One notable difference is that the music theory in Mann is quite difficult and authentic-feeling; Adrian's compositions feel like they really do exist. Rolland is quite general about the works that Jean-Christophe Krafft has written. Most of Adrian's compositions are vocal music and set a text; Jean-Christophe's are purely instrumental. (I think Mann's choice is wiser from a writing point of  view.) This makes for very different novels: the Rolland is a much easier read, with considerably more emphasis on the personal relationships; Mann is more difficult, and much of the first half of the novel feels frankly didactic. (Though the fact that Mann can write about Brentano, Keats, Shakespeare, or the Bible help ground it.) All that makes Mann's more believable. I wondered if Mann was thinking specifically about Rolland in The Story of the Novel when he wrote this:
"There is nothing sillier, in a novel about an artist, than merely to assert the existence of art, to talk about genius, about works, to hail these and rave about their effects upon the souls of the audiences. No, concrete reality, exactitude, were needed--this was utterly clear to me."
But short of including a score or a CD, the reader can only estimate musical works from the description of their effects on others. Doctor Zhivago includes Zhivago's poems and we can judge of them, though less so in my case, since I have no Russian. But a novel about a musician? Music is inherently harder. Is Mann's the right approach? I think a lot of people don't read Mann because of his difficulty, because of all that music theory, but then I think hardly anybody reads Rolland at all. (Which is a shame.)

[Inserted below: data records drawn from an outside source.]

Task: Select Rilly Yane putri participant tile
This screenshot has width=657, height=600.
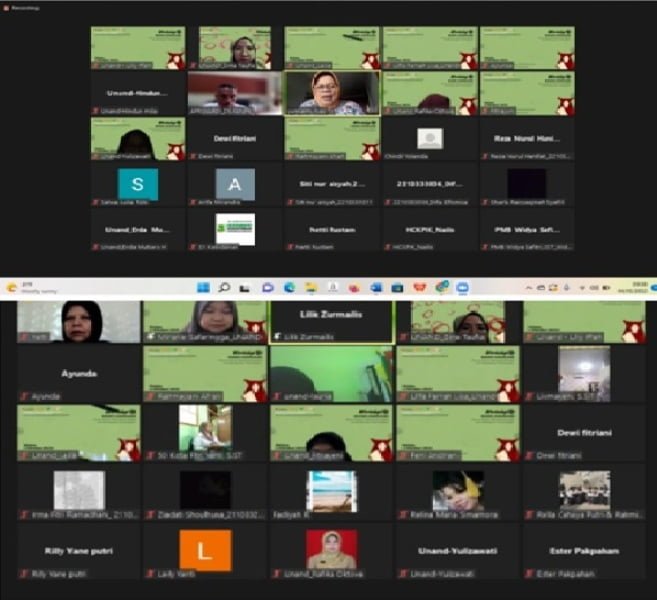Action: coord(77,550)
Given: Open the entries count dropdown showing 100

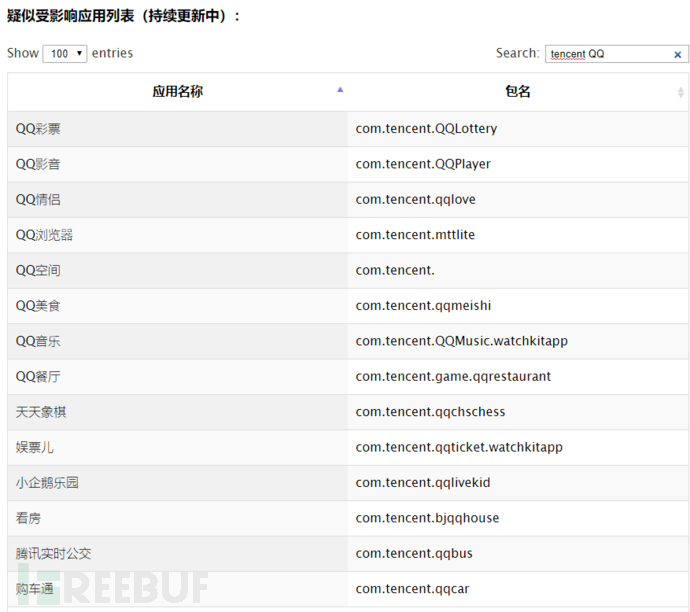Looking at the screenshot, I should tap(65, 53).
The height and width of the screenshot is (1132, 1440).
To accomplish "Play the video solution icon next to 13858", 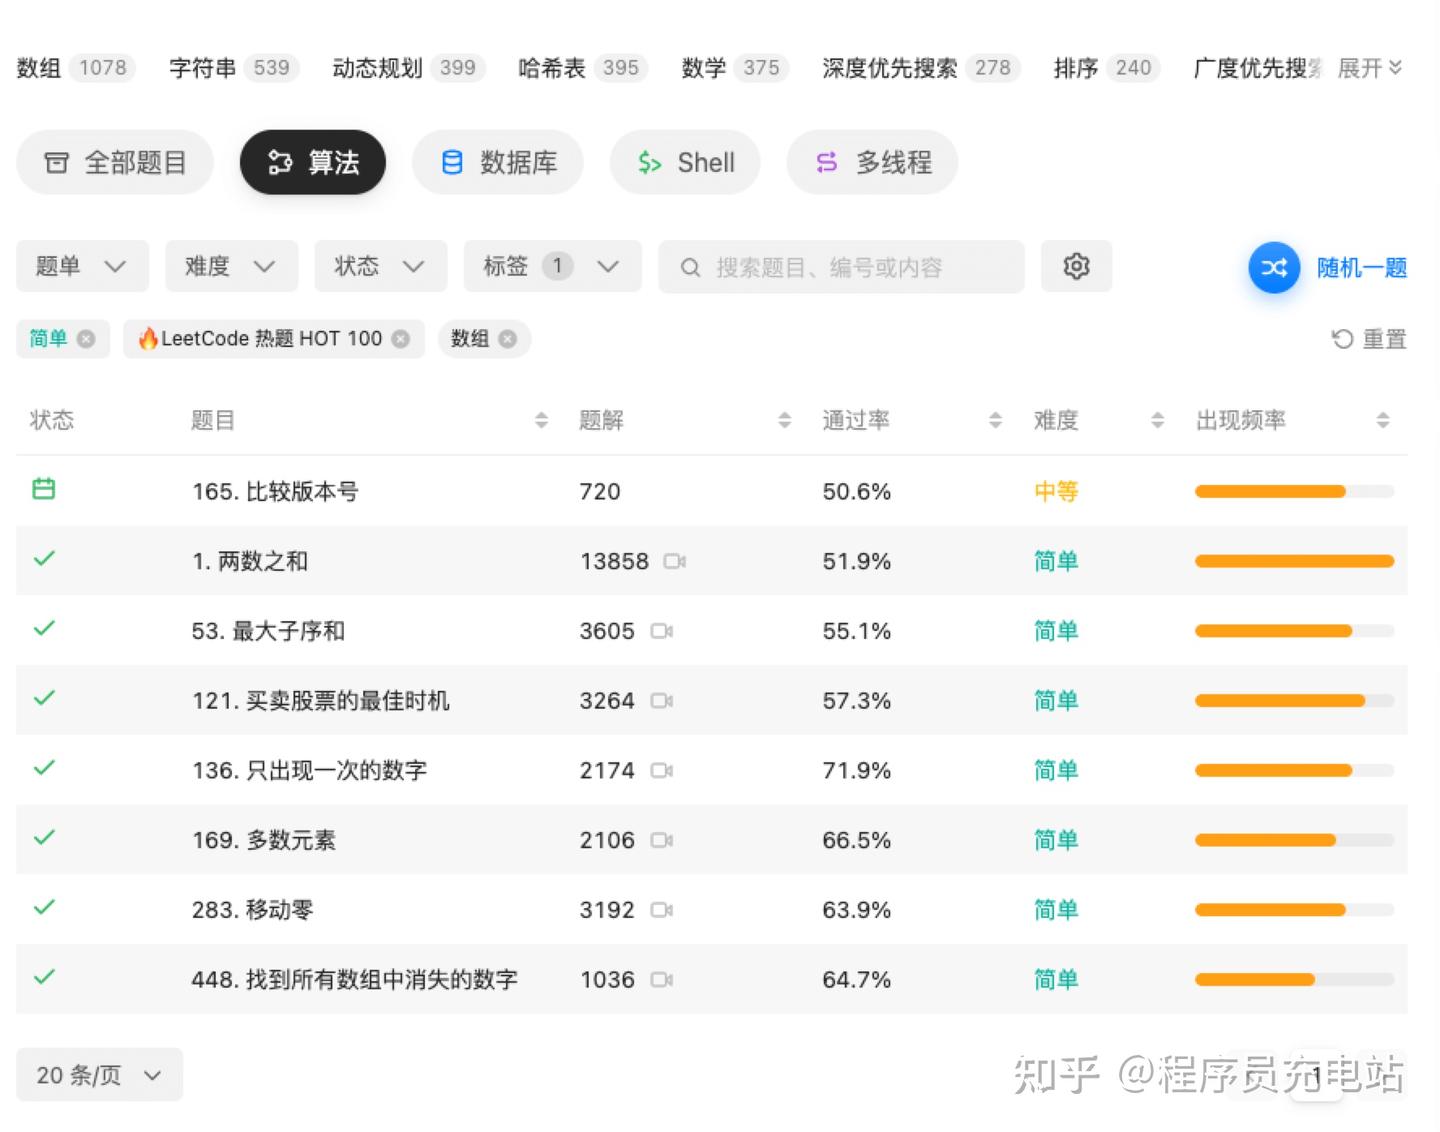I will (674, 561).
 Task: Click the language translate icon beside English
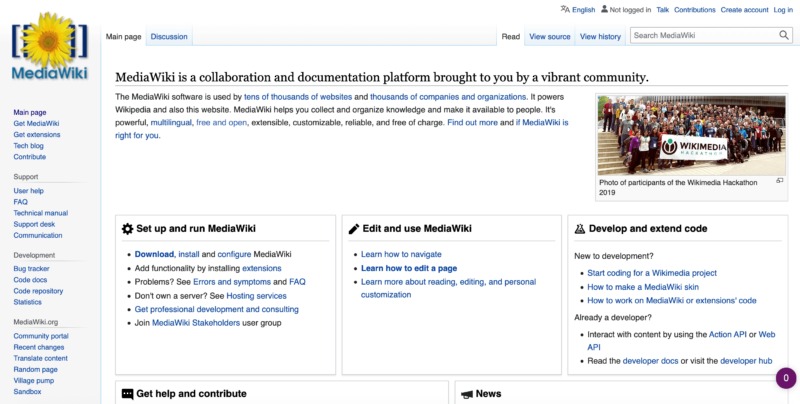[x=565, y=9]
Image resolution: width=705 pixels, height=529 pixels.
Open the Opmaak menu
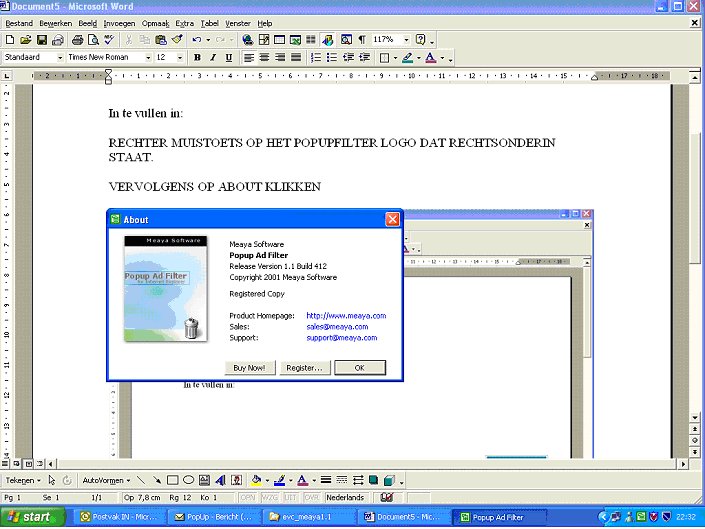pyautogui.click(x=155, y=23)
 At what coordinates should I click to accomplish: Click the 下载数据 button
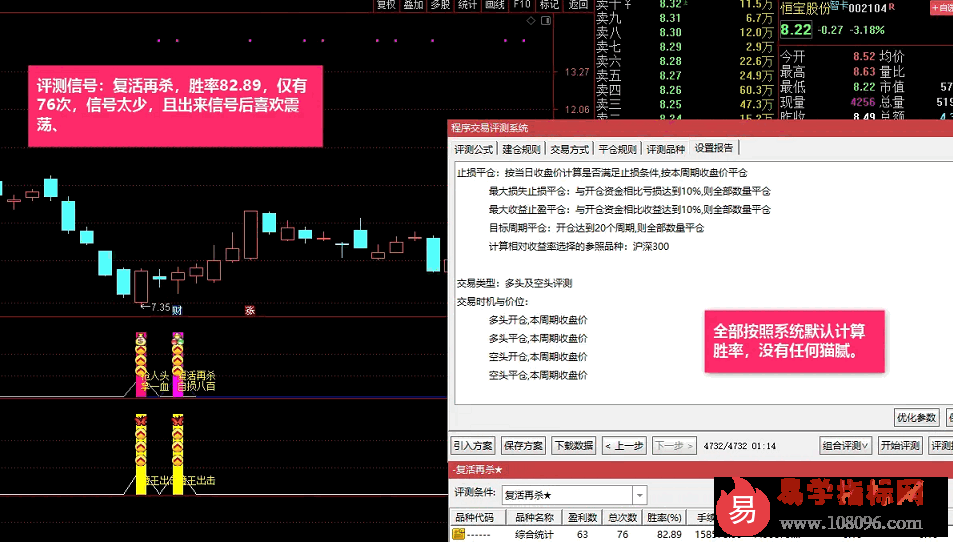click(572, 445)
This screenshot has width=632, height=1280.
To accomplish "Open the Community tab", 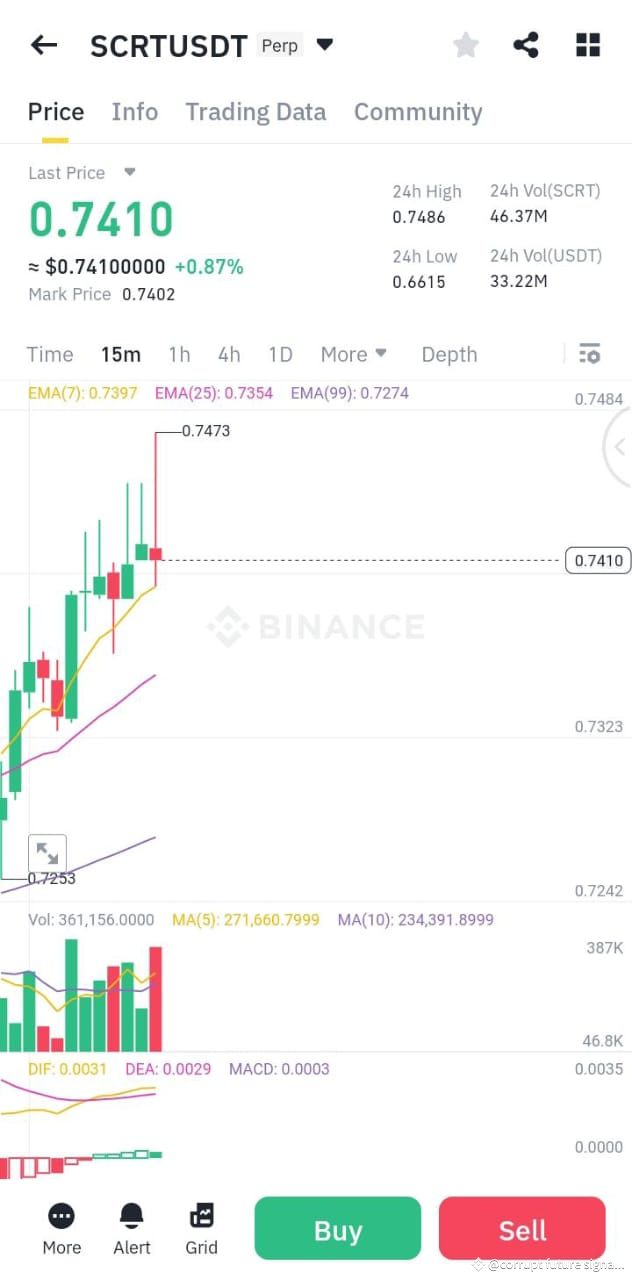I will pyautogui.click(x=418, y=112).

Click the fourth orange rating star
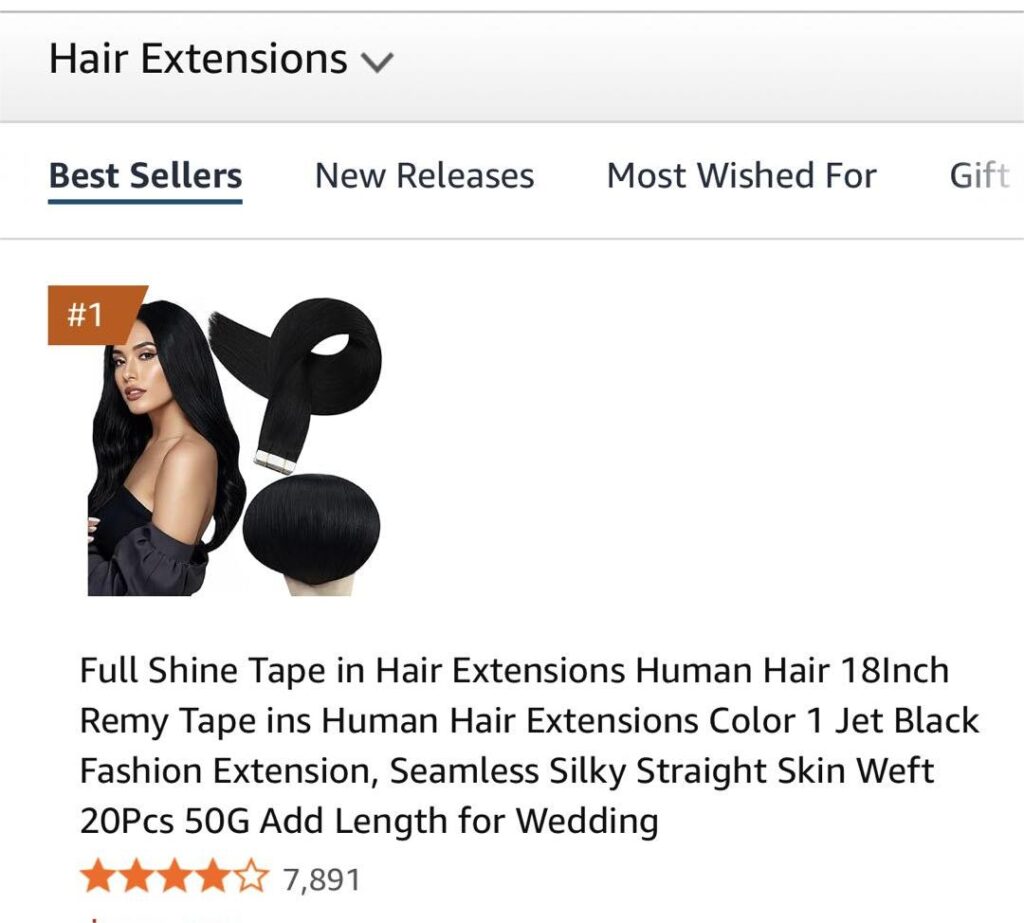(214, 877)
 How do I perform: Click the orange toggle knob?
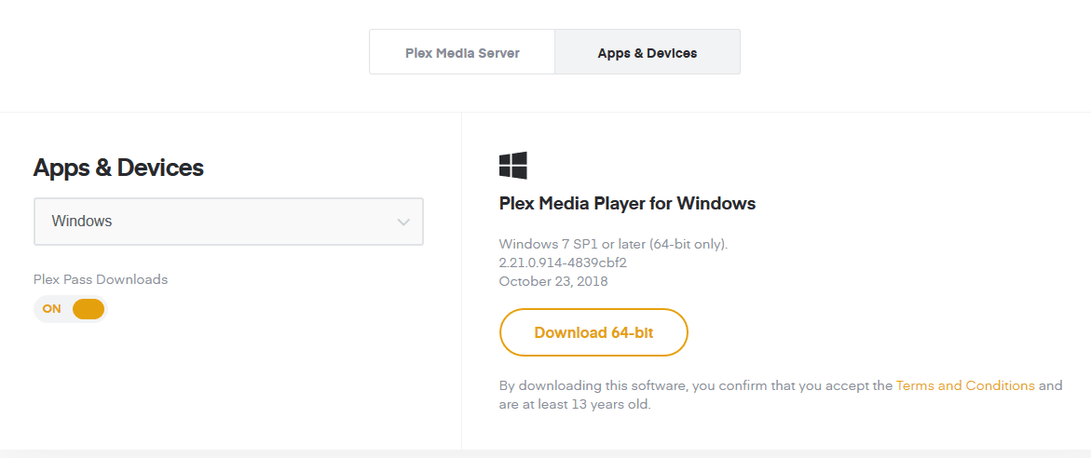(x=88, y=309)
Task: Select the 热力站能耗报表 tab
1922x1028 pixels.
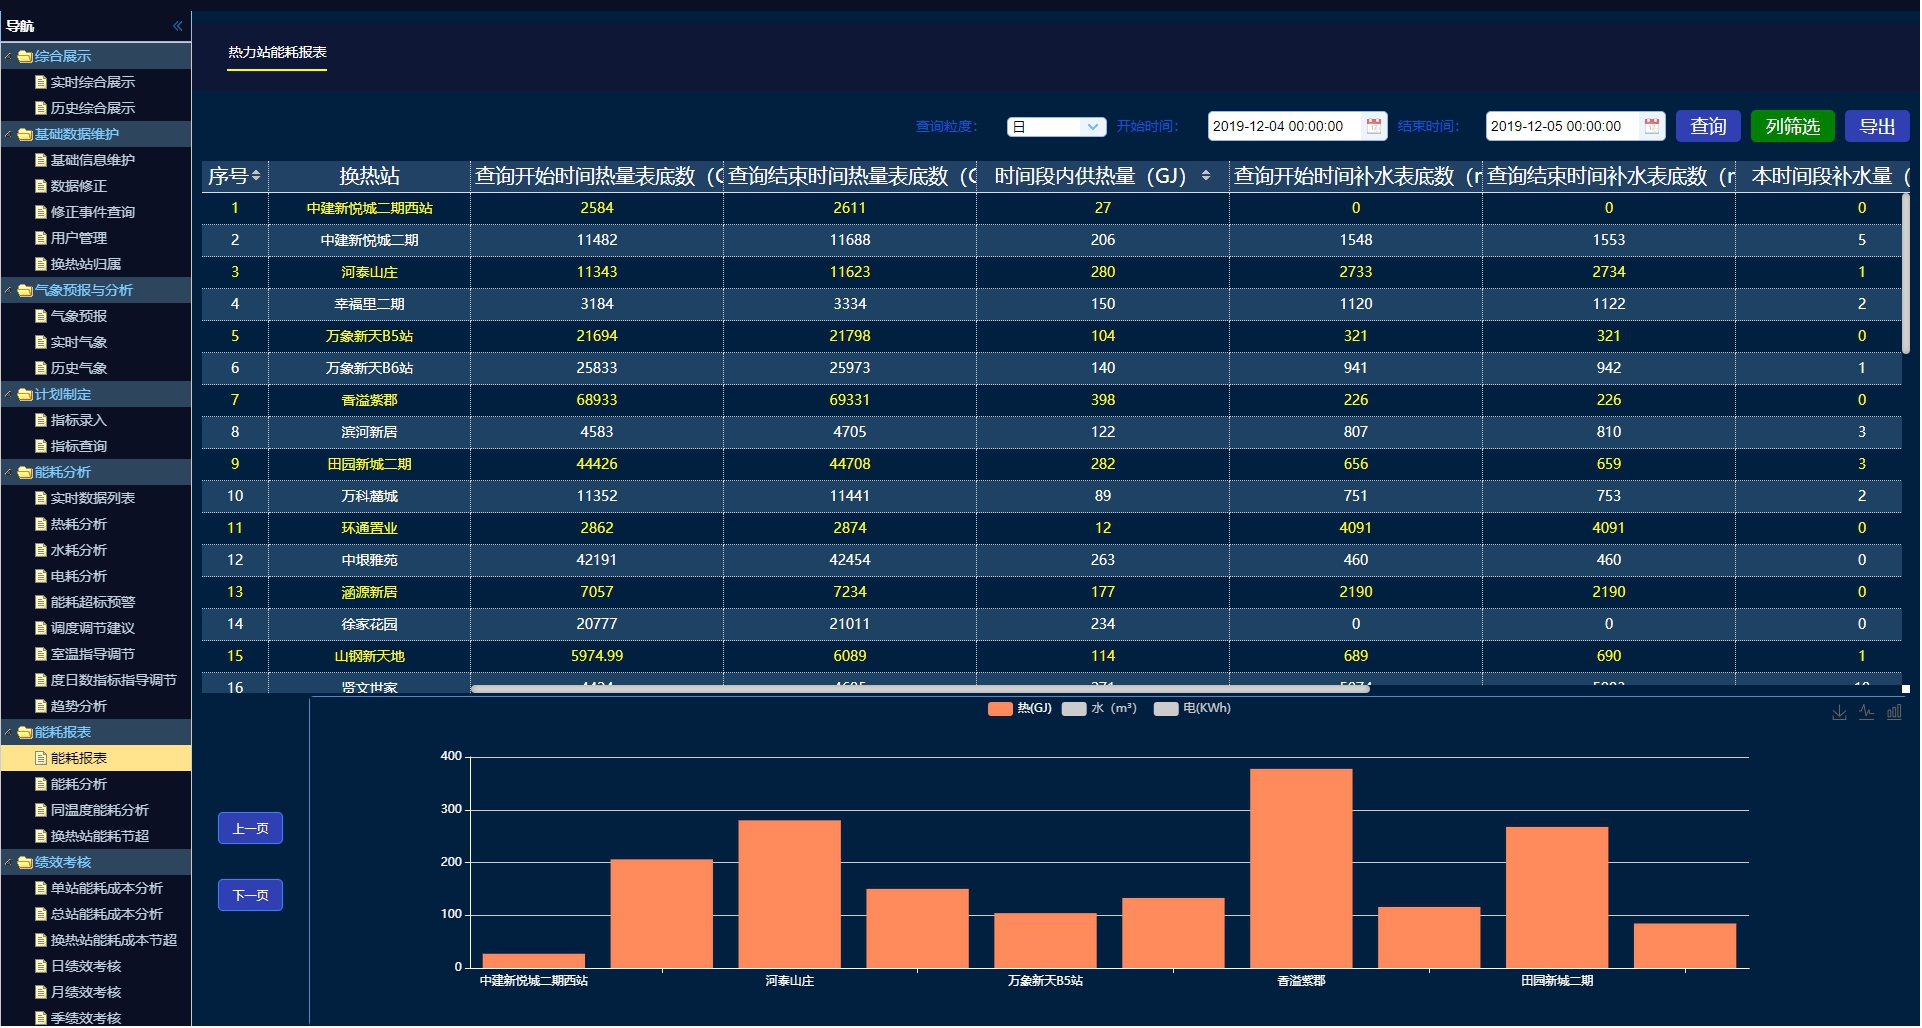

Also reading The Story of a Novel was interesting from the perspective of a working writer. Of course, in 1943 (when he starts the novel) Mann is famous and celebrated as a novelist in ways that seem almost impossible anymore today. From the outside one might assume he has an almost Goethean level of self-assurance. Turns out it wasn't entirely so. Some here's some quotes, mostly about the writing process, I copied out of the book:
How much Faustus contains of the atmosphere of my life! A radical confession, at bottom. From the very beginning that has been the shattering thing about the book.
Has any man who ever bore the incubus of creation on his back, always concerned, obsessed, preoccupied with the the work of days and years--has any such man ever been an enjoyable companion? Dubito. 
Protracted psychological low, intensified by horror at the misguidedness of the novel I began with so zestful a sense of experiment.
Why, yes. Certainly! On with it! We'll cut a page and a half; we'll cut three pages. That will make it more readable, somewhat more readable. 
The fact remains, never before has any work so agitated and moved me! 
But also these, more general:
Switzerland is where the most gloriously un-German things are said in German.
People who feel held back and not given their due, and who at the same time present a distinguished appearance, often seek redress in racist self-assertion.
Life is pain, and we only live as long as we suffer. [Ouch! Tell me it ain't so, Tom!]
There is no doubt in my mind to whom we are indebted for this victory. It is Roosevelt.
Mann was an enthusiastic American citizen at the time and a great partisan of FDR. Still the House Un-American Activities Committee hounded him out of the country a couple of years later.

Anyway, a great--and affecting--and sometimes funny--novel, even if the music theory pretty much still goes over my head. It's impact falls at the conflux of the intellectual-political-emotional, with emotional perhaps being the least, but certainly not null, term.

Humpty's eyes may look a little dazed.
Anyway, this post (and the process of writing this post) has gone on **way** too long. I was also reading the books with the idea of #GermanLitMonth, and in fact finished them a while ago. But I've been a particularly slow blogger of late.